━━━━━ Passage
Wireshark · Wireshark-dev: Re: [Wireshark-dev] New protocol dissectors developments in Wireshark

["Peter Johansson" <peterjohansson73@xxxxxxxxx>]

2008/9/17 Gaurav1 Jain <gaurav1.jain@xxxxxx>

Hello Guys,

 

We have planned to plug a new dissector to already available family of dissectors in Wireshark (Linux).

 

A very brief idea is that Libpcap will be capturing packets (around 160-180 bytes) every 20 mili-sec from interfaces and will be providing the same to dissector.

There will be some significant number of interfaces available for such operation.

 

Can anyone please let me know if it is a possibility that dissection of packets may take significant time (considering complex nature of protocol) and capturing takes a backseat and some packet may get dropped? Is there a possibility that capturing is always on (at the highest priority) and whenever time is available dissection and display activities may be carried out?

 

Please provide your valuable feedback.

 

Regards,

Gaurav

 

Hi Gaurav,

 

protocol dissection can surely take some time and it is a bit hard to answer exacltly how long it will take since it also depends on the performance of the computer you have at hand (of course).

However, currently as far as I know, you cannot delay displaying dissected data if the display option was turned on when you started your capture session. However; why not just capture data and while capturing not displaying the dissected results and instead display it when you have stopped your capture? Is that not an option?

 

On the other hand, dissecting data of your intended packet size (roughly peaking at 180 bytes) once every 20ms should generally not be a problem with any modern, or even not-so-modern computer.

 

Regards, Peter
━━━━━━━━━━
━━━━━ Dataset content
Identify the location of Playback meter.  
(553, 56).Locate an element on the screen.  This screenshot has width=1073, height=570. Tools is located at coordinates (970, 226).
━━━━━━━━━━
# Tasks for this exercise
(1) In the Wireshark thread, what size are the packets that Gaurav says Libpcap will capture?
(2) Reproduce the Wireshark thread from "protocol dissection can" to "hand (of course).".

# Answers in order
(1) Around 160-180 bytes.

(2)
protocol dissection can surely take some time and it is a bit hard to answer exacltly how long it will take since it also depends on the performance of the computer you have at hand (of course).